Крах СССР поставил «Европу правительств» в крайне неудобное положение. На волне общеевропейской эйфории еврократам удалось произвести ряд стратегический прорывов в области объединения субконтинента в единое целое. В умах европейцев начал вырисовываться закономерный вопрос: нужны ли им дорогостоящие и неэффективные национальные правительства, с их непонятной и непредсказуемой политикой.

При этом главным аргументом в пользу их существования всегда были внутриевропейские конфликты. Мир без границ и таможен хорош ровно до того времени, пока по ту сторону границы так же хорошо, сытно и спокойно, как и по эту. Как только мимо полосатого столба, отделяющего государство А от государства Б, хлынут какие-нибудь оборванные и завшивленные беженцы, нуждающиеся в крыше над головой, еде и работе, а за неимением последней пробавляющиеся грабежом и торговлей наркотиками, у жителей государства Б тут же возникает естественное желание перегородить дорогу колючей проволокой, с КПП и солдатами.

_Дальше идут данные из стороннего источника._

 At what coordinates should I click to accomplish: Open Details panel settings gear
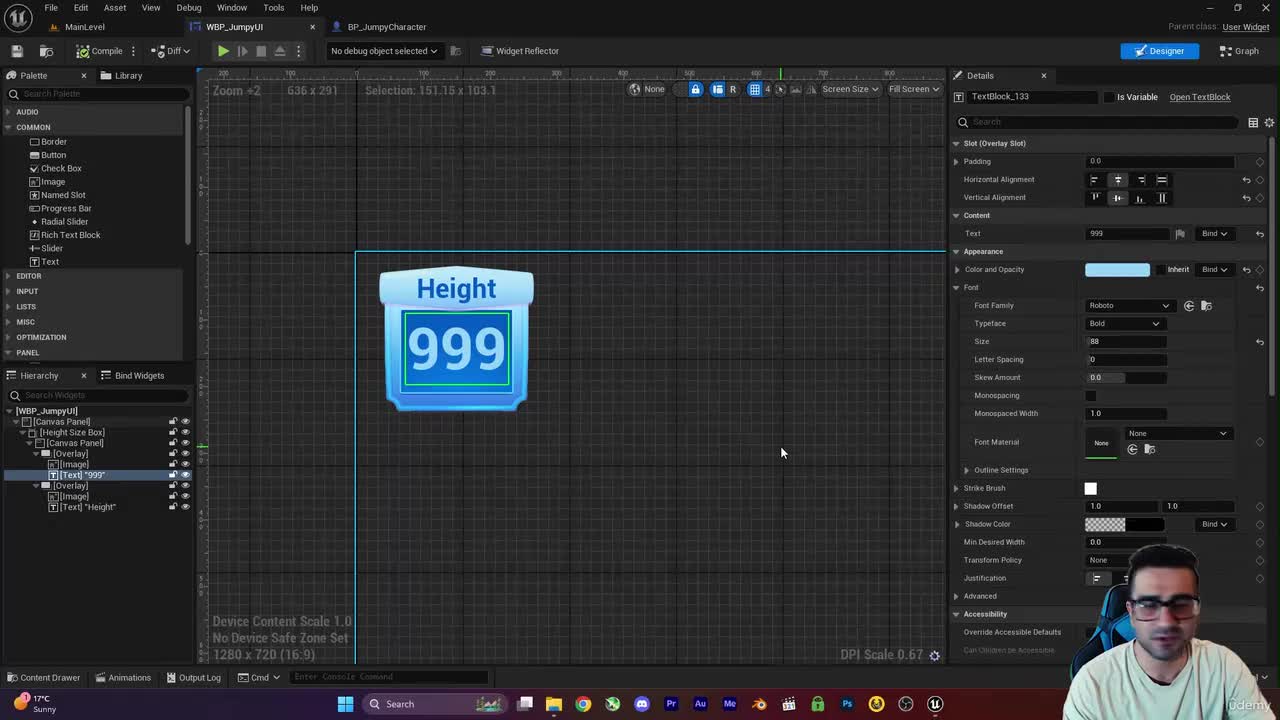(1269, 122)
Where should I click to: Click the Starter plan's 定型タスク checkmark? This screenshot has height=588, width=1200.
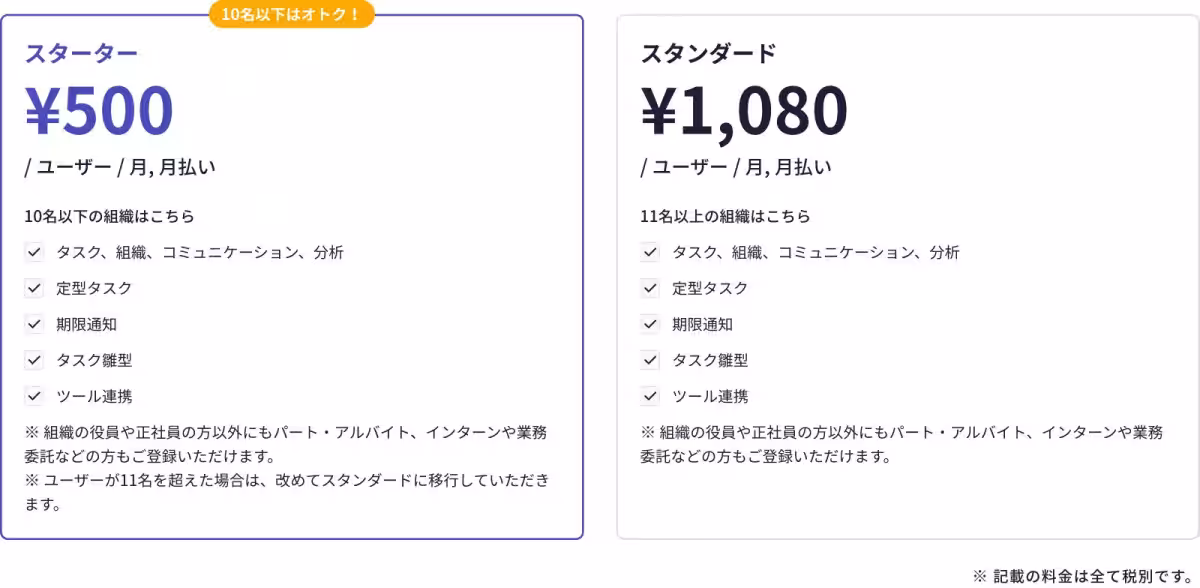pyautogui.click(x=35, y=288)

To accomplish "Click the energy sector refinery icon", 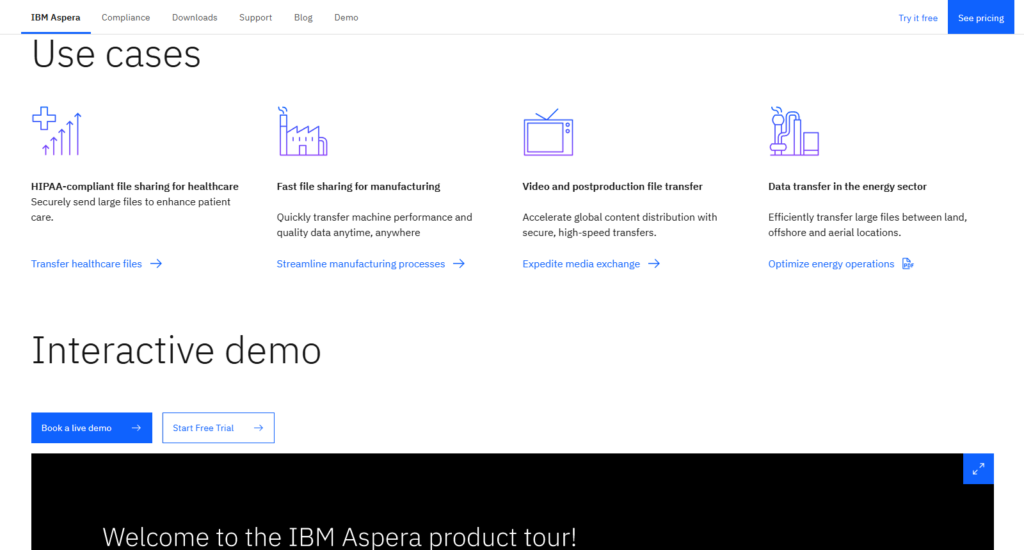I will point(794,131).
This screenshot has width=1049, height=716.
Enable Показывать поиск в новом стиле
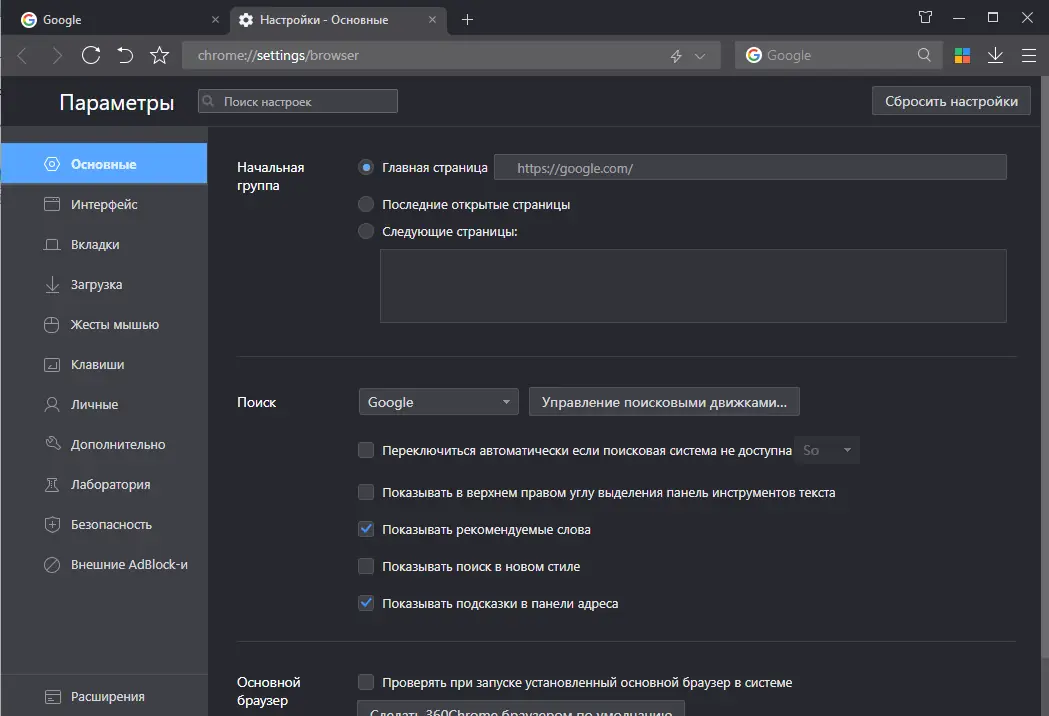pos(366,566)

Здесь мы, наконец, подошли к теме статьи. А именно: почему европейские правительства, несмотря на явное недовольство своих собственных граждан, приняли горячее участие (а возможно, и инициировали) войну в Европе. Ответ очевиден: эта маленькая война является всего лишь одним из эпизодов в затяжном конфликте между еврократией и «Европой правительств».

Из этого следует ряд выводов. Так, возможно, что в самое ближайшее время возникнет проблема «албанских беженцев», которые под предлогом бегства от геноцида ринутся в Европу. Тут же встанет вопрос о квотах приема беженцев, о несении бремени расходов на их содержание, об их правах, в том числе и о праве свободного перемещения по территории Европы, и т. п. Второй проблемой должен стать сербский терроризм (или постоянная угроза такового), что повлечет за собой повышенные меры безопасности, а межгосударственные границы перестанут считаться чистой условностью. Третьей проблемой станет резкое усиление влияния США как естественного союзника «Европы правительств» на европейские дела. Кроме того, возможен раскол общественного мнения по вопросу ведения военных действий, и, соответственно, ослабление морального единства европейцев.

Наконец, последнее и самое важное обстоятельство. НАТО (то есть «Европа правительств» плюс США) отнюдь не заинтересовано в быстрой и эффектной победе над сербами. Если Милошевич пойдет на попятную и согласится отдать Косово албанцам, найдется другой предлог, чтобы продолжить бомбардировки. Война должна продлиться известное время, чтобы стать проблемой для европейцев и послужить эффективным тормозом для интеграционных процессов. Напротив, транснациональная еврократия заинтересована в скорейшем окончании войны — неважно, на каких условиях (будь то капитуляция Милошевича, или, наоборот, албанцев) и быстром «умиротворении» Европы.

При этом в интересах России не столько победа одной из сторон, сколько углубление конфликта между ними. Наше пространство маневра примерно равно разнице в интересах еврократии, с одной стороны, и Атлантического союза, с другой. В общем, «помощь сербам» означает игру на стороне «Европы правительство» (поскольку затягивает войну), а «борьба за мир» и «участие в переговорном процессе» — игра на стороне еврократии. В интересах России сочетать и то, и другое — то есть сочетать поддержку сербов с различными мирными инициативами, привлекательными для европейского общественного мнения.

Примечания[править | править код]

  1. Режим Милошевича весьма непопулярен в Югославии. В идейно-пропагандистском плане его отчасти выручает то обстоятельство, что югославская оппозиция (созданная в свое время по стандартной схеме восточноевропейского «демократического диссидентского движения») чересчур откровенно играет роль пятой колонны Запада — что в условиях прямой агрессии последнего позволяет считать «инакомыслящих» обычными коллаборационистами.
  2. Здесь не время и не место обсуждать причины европейской «воли к разделению». Следует, однако, заметить, что именно она вызвала к жизни знаменитый европейский индивидуализм, являющийся, по сути дела, проекцией культурно-государственного устройства общества.
  3. В частности, выпущен «общеевропейский учебник истории» для детей. Это весьма любопытная книга. Например, в ней почти ничего не сказано о Жанне Д’Арк, зато очень много внимания уделяется таким фигурам, как Карл Великий.